→ **Stated task**
Quote the listing word for word, starting at the line that contains "Open the SEI/USDT pair dropdown" and ending after the line that contains "will click(x=643, y=190).".

## Start Exercise data

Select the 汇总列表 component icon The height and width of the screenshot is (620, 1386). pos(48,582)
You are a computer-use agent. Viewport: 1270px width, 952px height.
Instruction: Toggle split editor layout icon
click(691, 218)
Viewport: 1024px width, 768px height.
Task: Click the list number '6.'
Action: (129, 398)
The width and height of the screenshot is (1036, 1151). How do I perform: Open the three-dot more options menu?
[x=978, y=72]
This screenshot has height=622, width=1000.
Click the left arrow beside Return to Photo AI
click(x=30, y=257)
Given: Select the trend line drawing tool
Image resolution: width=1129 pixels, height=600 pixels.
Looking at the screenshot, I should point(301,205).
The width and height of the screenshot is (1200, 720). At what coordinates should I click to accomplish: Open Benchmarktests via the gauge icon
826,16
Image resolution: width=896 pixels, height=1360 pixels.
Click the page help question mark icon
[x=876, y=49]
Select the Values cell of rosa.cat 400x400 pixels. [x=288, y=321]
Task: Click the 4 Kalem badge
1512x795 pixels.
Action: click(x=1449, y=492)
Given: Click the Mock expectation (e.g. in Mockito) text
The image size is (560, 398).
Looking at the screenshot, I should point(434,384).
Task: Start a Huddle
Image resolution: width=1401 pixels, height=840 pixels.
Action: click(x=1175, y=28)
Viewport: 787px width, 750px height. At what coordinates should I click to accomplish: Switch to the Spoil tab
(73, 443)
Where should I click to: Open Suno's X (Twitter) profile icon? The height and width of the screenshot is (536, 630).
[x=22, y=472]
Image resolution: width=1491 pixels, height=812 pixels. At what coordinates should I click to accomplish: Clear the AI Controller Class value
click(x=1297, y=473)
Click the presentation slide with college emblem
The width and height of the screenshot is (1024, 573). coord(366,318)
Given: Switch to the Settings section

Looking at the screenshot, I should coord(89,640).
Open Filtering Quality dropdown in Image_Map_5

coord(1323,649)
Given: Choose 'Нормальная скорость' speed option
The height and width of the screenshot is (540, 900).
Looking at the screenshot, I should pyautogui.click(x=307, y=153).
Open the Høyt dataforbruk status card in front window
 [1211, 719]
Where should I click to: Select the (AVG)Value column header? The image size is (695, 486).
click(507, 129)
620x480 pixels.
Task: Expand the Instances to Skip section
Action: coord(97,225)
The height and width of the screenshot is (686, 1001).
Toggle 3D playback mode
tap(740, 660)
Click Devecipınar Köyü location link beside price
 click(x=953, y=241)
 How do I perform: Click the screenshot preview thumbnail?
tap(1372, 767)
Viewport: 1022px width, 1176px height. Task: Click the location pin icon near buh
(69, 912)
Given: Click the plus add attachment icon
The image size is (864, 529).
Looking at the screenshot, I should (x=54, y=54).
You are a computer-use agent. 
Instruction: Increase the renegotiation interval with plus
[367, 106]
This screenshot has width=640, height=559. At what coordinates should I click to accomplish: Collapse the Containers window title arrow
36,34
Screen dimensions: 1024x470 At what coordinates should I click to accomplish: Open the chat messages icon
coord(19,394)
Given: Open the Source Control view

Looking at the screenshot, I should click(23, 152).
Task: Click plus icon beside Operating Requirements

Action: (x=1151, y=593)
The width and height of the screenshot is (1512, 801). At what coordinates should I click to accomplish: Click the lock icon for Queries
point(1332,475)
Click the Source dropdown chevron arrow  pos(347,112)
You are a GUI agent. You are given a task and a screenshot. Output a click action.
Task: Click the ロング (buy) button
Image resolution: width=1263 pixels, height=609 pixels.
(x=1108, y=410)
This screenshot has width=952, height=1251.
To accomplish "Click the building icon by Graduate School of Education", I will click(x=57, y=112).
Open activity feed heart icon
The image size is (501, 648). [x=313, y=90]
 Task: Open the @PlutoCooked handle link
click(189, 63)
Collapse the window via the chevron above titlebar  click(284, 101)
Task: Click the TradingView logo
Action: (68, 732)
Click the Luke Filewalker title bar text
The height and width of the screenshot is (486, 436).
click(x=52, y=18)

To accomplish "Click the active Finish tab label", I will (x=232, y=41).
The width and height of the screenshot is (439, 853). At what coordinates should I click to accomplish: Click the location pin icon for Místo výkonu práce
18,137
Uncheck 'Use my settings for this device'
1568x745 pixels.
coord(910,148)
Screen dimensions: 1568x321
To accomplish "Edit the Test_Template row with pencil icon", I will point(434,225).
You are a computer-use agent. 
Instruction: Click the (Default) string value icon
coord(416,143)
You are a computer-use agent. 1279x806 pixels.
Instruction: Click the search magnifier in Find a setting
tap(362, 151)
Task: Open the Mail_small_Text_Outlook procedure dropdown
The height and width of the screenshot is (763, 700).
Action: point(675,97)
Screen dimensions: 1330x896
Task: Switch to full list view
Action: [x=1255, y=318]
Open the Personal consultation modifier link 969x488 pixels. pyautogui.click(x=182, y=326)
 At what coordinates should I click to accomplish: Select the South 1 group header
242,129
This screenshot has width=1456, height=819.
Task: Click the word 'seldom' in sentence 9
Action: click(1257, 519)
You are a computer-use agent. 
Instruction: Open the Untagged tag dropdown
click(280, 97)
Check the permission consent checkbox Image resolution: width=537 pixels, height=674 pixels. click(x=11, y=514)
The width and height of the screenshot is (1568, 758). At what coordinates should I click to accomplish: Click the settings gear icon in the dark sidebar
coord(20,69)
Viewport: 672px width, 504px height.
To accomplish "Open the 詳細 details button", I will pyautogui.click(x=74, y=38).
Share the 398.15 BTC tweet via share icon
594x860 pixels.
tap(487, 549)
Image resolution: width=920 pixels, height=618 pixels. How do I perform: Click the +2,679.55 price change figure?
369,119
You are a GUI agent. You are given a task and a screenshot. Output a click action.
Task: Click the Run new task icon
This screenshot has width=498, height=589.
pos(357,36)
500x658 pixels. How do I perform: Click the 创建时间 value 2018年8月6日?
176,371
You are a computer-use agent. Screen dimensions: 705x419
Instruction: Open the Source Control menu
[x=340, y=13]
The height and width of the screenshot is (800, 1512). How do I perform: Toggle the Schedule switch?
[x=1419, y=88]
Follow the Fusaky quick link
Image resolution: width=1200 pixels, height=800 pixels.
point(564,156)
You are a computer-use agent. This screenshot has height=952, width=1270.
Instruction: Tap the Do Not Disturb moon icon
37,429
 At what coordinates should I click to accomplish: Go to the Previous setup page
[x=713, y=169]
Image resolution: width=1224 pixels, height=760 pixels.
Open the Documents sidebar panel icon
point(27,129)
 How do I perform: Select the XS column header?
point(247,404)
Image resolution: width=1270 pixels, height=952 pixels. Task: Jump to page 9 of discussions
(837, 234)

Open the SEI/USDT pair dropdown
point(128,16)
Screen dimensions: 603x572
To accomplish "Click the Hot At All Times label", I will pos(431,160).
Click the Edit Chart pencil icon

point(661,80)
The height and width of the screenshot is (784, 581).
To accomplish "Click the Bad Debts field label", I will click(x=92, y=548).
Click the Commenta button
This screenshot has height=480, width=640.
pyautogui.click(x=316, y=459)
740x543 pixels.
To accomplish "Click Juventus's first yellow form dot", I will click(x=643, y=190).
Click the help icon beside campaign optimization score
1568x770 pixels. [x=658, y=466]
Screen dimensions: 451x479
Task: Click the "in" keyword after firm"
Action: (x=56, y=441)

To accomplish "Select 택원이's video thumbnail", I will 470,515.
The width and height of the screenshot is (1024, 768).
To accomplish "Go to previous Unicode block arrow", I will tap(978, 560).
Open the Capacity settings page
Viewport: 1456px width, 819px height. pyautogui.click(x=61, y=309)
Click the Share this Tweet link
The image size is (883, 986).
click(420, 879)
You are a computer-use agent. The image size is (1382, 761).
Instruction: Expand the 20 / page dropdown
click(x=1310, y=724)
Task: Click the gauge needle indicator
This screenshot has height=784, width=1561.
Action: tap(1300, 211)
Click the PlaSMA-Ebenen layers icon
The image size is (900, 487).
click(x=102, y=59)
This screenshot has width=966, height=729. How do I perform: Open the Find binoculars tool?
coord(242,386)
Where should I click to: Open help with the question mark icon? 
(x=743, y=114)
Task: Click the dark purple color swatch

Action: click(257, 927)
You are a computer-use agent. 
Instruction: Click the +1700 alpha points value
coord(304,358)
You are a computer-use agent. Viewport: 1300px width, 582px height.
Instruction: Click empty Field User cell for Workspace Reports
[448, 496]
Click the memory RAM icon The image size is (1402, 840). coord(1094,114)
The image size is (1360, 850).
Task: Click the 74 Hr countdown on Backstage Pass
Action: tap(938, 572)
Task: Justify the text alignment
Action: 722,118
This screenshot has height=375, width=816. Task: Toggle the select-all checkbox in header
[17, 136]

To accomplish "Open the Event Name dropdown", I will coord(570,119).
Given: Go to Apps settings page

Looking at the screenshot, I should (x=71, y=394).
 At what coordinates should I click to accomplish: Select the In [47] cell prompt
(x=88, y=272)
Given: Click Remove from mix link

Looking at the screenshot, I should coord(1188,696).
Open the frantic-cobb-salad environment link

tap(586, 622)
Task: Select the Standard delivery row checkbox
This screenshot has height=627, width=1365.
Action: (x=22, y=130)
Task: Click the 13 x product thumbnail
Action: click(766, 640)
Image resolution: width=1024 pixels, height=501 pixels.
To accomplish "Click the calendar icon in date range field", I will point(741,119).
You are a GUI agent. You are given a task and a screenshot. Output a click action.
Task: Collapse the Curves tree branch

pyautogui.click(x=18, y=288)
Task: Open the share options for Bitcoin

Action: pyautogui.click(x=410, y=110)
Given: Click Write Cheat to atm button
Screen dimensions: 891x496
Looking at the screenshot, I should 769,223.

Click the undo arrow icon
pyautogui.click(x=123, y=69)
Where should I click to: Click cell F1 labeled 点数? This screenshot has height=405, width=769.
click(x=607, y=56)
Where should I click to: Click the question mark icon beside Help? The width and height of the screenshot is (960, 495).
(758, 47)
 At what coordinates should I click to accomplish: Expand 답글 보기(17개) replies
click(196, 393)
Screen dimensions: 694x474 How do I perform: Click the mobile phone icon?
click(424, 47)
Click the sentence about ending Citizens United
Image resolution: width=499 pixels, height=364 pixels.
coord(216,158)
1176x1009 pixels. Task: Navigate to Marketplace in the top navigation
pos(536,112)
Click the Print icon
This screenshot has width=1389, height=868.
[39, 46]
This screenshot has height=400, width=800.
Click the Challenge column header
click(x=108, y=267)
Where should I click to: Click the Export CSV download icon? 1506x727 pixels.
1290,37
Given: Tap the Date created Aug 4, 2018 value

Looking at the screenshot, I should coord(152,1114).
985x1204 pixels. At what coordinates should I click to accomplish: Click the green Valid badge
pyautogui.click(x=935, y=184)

## End Exercise data

→ **Expected answer**
Open the SEI/USDT pair dropdown
point(128,16)
Screen dimensions: 603x572
To accomplish "Click the Hot At All Times label", I will pos(431,160).
Click the Edit Chart pencil icon

point(661,80)
The height and width of the screenshot is (784, 581).
To accomplish "Click the Bad Debts field label", I will click(x=92, y=548).
Click the Commenta button
This screenshot has height=480, width=640.
pyautogui.click(x=316, y=459)
740x543 pixels.
To accomplish "Click Juventus's first yellow form dot", I will click(x=643, y=190).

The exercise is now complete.